● **Görev**
Vilnius metnine göre şehir hangi yıl UNESCO Dünya Kültür Mirası'na dahil edilmiş?

-------- Okuma Metni --------

Baltık’ta ama Baltık’tan biraz uzakta bir şehre; Litvanya’nın başkenti Vilnius’a gidiyoruz bu kez. Vilnya Irmağı’nın Neris ile kesiştiği yere.
Avrupa’nın en yoksullarından kültür zengini olan şehrin neredeyse tamamı tarihlerinin aktarımı gibi. İlk gittiğimde yoksulluğun izlerini her yerde görmüşken; sanırım “politik nedenlerle de” hızlıca Avrupa Birliği’ne girişi ve para aktarımıyla eli yüzü değişmiş kentin. Son gittiğimde neredeyse tam bir Avrupalı’ydı artık. Binaların çoğu restorasyondan ve rönevasyondan geçmiş, çoğu boş binaya işlevsellik kazandırılmış. Şehrin dokusunu belirleyen gotik, barok, rönesans ve klasik kuzey mimarisinin yanı sıra yansıttığı Ortaçağ tarihi ve kültürü nedeniyle 1994’te UNESCO Dünya Kültür Mirası’na dahil edilip koruma altına alınması da bu hızlı onarımda çok etkili olmuş bence (İlk rehabilitasyon çalışmaları 1956–1958 ve 1970–74 yıllarında başlamış aslında.)
Burada ilk yerleşimin küçük gruplar halinde ve Mezolitik (M. Ö. 10.000 ile 8.000) dönemde başladığını; bölgeye yayılmış arkeolojik buluntulardan anlıyoruz. Gedimino Tepesi’ni çevreleyerek oluşrurulan Baltık halkını Alman işgalcilere karşı korumak için inşa edilen ahşap kale, Neolitik dönemden. Pek bir koruma sağladığı söylenemez. Erken Ortaçağ’da Baltık halkı ve sonrasında Slavlar, Yahudiler ve Almanlar mesken tutmuş yöreyi. Polonya, Almanya, Avusturya, Rusya hatta İngiltere ve İskoçya da tarihine, politikasına, dokusuna dokunmuş Litvanya’nın; dolayısıyla Vilnius’un. Büyük yangınlar, katliamlar ve savaşlarla yoğrulmuş, yorulmuş şehir.

-------- Veri Kümesi --------

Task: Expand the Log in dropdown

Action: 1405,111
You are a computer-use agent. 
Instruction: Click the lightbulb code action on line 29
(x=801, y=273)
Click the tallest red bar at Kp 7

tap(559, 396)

--------

● **Alıştırma Yanıtı**
1994'te.